He’s right, of course, because the best teams in world rugby never take an afternoon off and it’s important that Edinburgh bring their best against Saracens in their first Heineken Cup pool match on Saturday because the stakes are perilously high.

After years of austerity, Scottish Rugby Union boss Mark Dodson has found money from somewhere to help bolster the two professional teams in an effort to build a successful base for the national team to sit atop. Edinburgh now have real depth in their squad, not that you would know it from their results. If the capital club fall flat on their faces after their heroics last season, when they reached the semi-finals, the failure will not only disillusion a sizeable chunk of the fanbase that they hope to attract to Murrayfield on a regular basis, but it will undermine the whole “speculate to accumulate” ethos that Dodson has introduced. Every area of the scrum has been strengthened and the third row now has an embarrassment of riches with two top-class players in every position. So the team needs to deliver, starting with Saturday’s visit of Saracens.

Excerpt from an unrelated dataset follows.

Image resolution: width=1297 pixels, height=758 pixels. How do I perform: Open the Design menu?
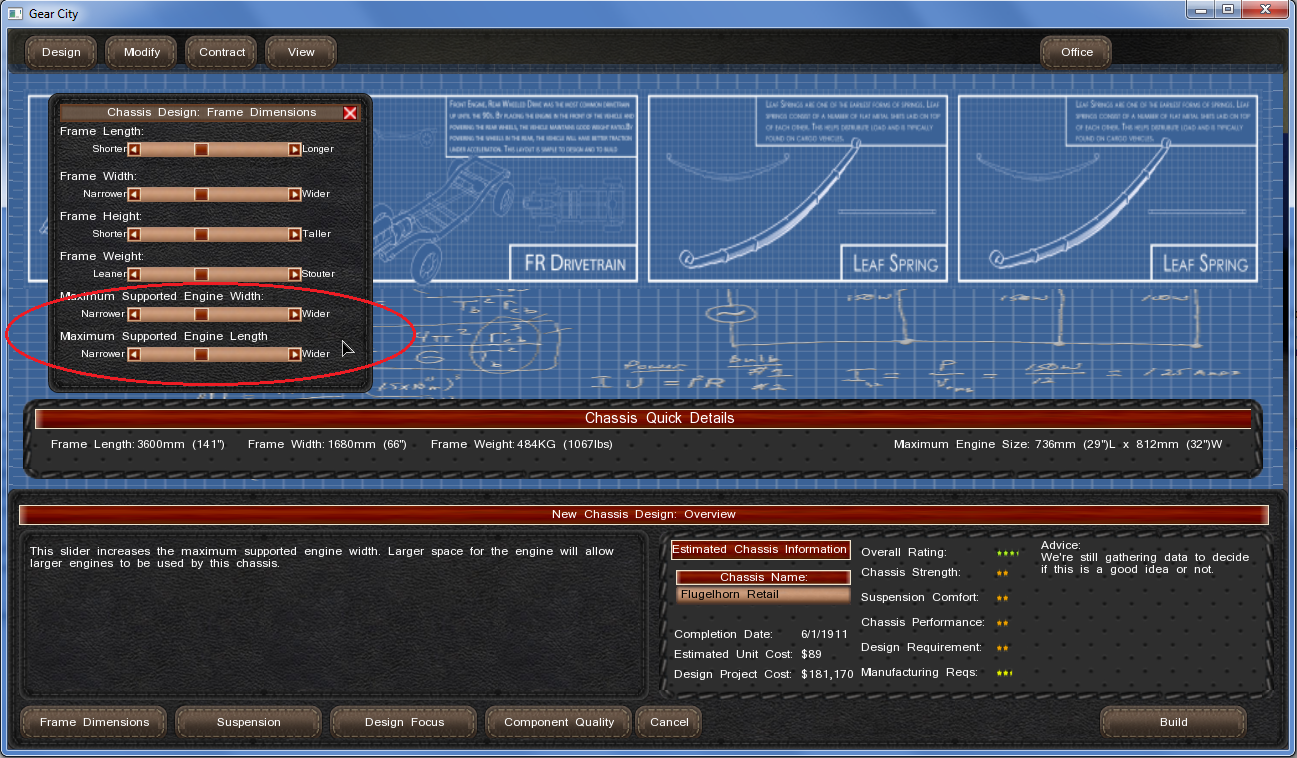61,52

The English side are a little like the Leicester of old: solid, unspectacular and highly effective, reliant upon set-piece excellence married to Owen Farrell’s boot and a defence that is almost impossible to score against. The match will pitch Edinburgh’s irresistible attack against Saracens’ immovable defence.

“We need to be physical,” says Back. “Saracens are a very physical team, very set-piece orientated, they kick the ball a lot, they work to play in your half and, if they get a chance, they stick the ball between the poles.

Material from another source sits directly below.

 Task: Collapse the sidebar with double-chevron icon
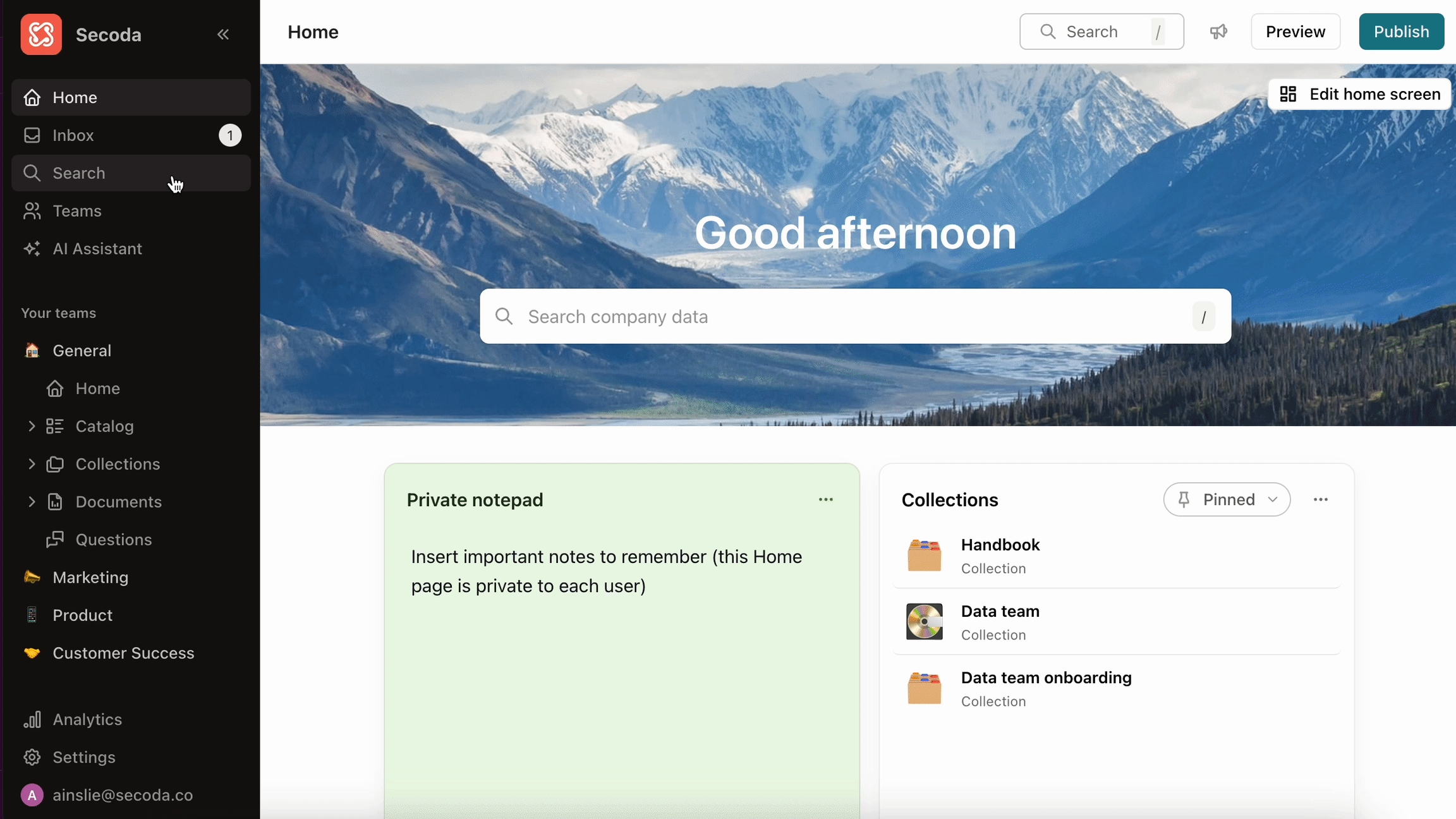tap(223, 34)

“Look at how many tries they have scored recently, it’s not a lot. They kick a lot of penalties, they drive the ball a lot. No team has driven a lineout against us this year, they’ve been put to ground. This will be a big challenge for us, a massive game. They are coming up here to win, I’m looking forward to that. They have some superb players but so do Edinburgh.

“On our day, from my many years at Leicester and knowing all the players I’ve worked with and played alongside and coached, I believe Edinburgh at their best can beat anyone and they showed that last year.”